A stylized image of CLASSIX clustering results overlaid on an illustration of the coronavirus. Credit: CDC: phil.cdc.gov/Details.aspx?pid=23312
× close
A stylized image of CLASSIX clustering results overlaid on an illustration of the coronavirus. Credit: CDC: phil.cdc.gov/Details.aspx?pid=23312
Scientists at the University of Manchester and the University of Oxford have developed an AI framework that can identify and track coronavirus variants of concern, and could potentially be useful for other infectious diseases in the future.
The framework combines dimensionality reduction techniques with a new explainable clustering algorithm called CLASSIX, developed by mathematicians at the University of Manchester. This allows us to quickly identify groups of viral genomes that may pose future risks from vast amounts of data.

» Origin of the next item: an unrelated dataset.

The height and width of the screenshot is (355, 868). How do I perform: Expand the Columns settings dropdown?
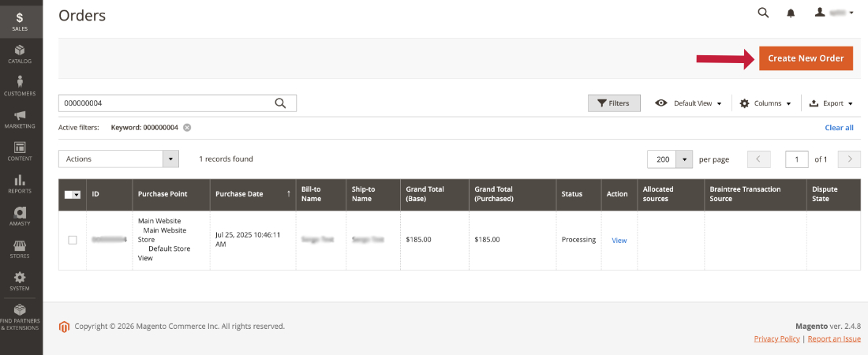pyautogui.click(x=765, y=103)
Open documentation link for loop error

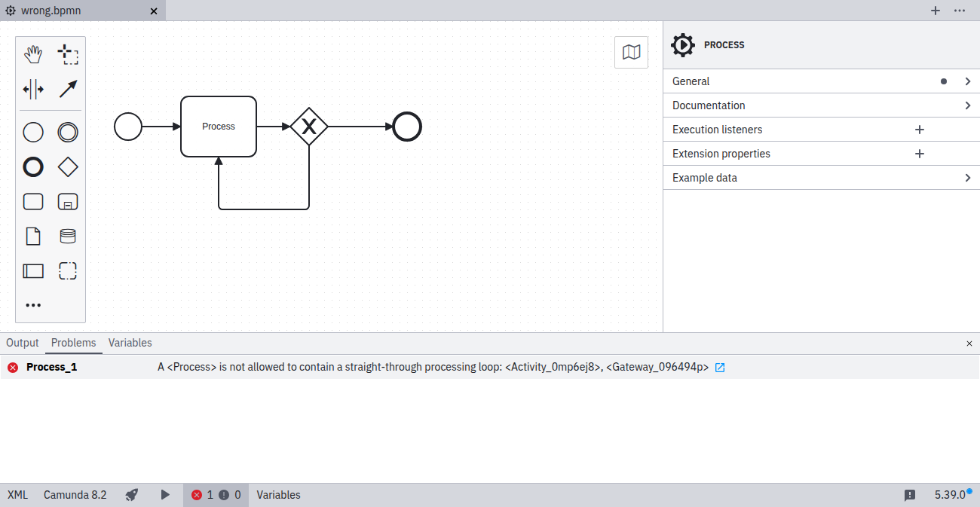[x=720, y=368]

Research published in journals PNAScould support traditional methods of tracking virus evolution, such as phylogenetic analysis, which currently requires extensive manual curation.

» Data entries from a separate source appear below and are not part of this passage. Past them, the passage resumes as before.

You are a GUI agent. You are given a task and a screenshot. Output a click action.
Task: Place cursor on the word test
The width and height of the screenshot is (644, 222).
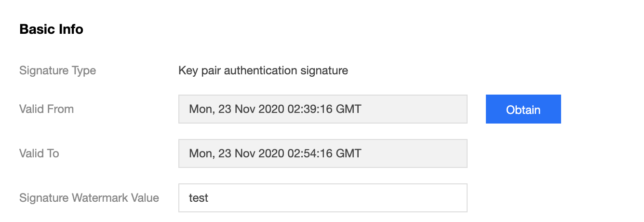pos(199,198)
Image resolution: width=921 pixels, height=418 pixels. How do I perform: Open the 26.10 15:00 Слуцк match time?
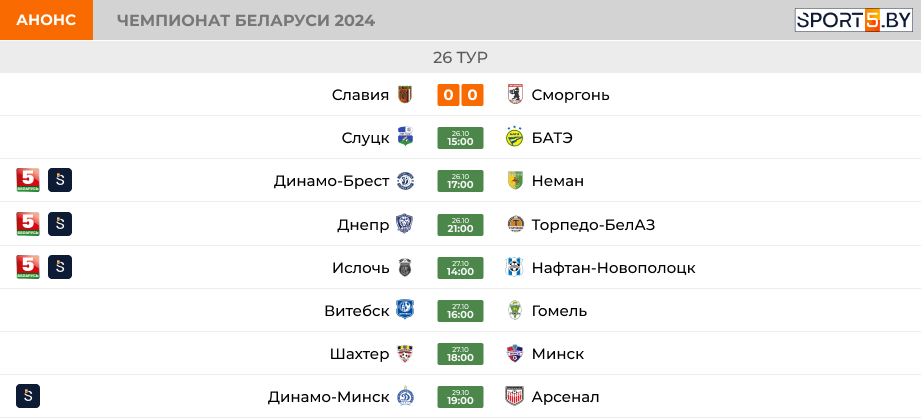(x=460, y=138)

Roberto Kawanzi, a researcher at the University of Manchester and lead author of the paper, said: ‘Since the emergence of COVID-19, there have been multiple waves of new variants, increased transmissibility and immune responses. “We’ve seen an increase in the number of cases being avoided and the number of cases becoming more severe.” sick.
“Scientists are currently ramping up efforts to identify alarming new variants, such as alpha, delta, and micron, at the earliest stages of their emergence. We need to find ways to do this quickly and efficiently. Hopefully, we can be more proactive.”Responses such as the development of customized vaccines could eliminate variants before they become established. ”
Like many other RNA viruses, COVID-19 evolves very rapidly due to its high mutation rate and short generation time. This means that it takes a lot of effort to identify new strains that are likely to become a problem in the future.
Currently, approximately 16 million sequences are available in the GISAID database (Global Initiative for All Influenza Data Sharing), which provides access to genomic data for influenza viruses.
Diagram showing the steps of the proposed method to identify emerging coronavirus disease (COVID-19) variants.Credit: University of Manchester
× close
Diagram showing the steps of the proposed method to identify emerging coronavirus disease (COVID-19) variants.Credit: University of Manchester
Mapping the evolution and history of all COVID-19 genomes from this data is currently taking vast amounts of computer and human time.
The method described allows you to automate such tasks. The researchers processed 5.7 million high-coverage sequences in just one to two days using standard modern laptops. This is not possible with existing methods, reducing the need for resources and placing the identification of relevant pathogenic strains in the hands of more researchers.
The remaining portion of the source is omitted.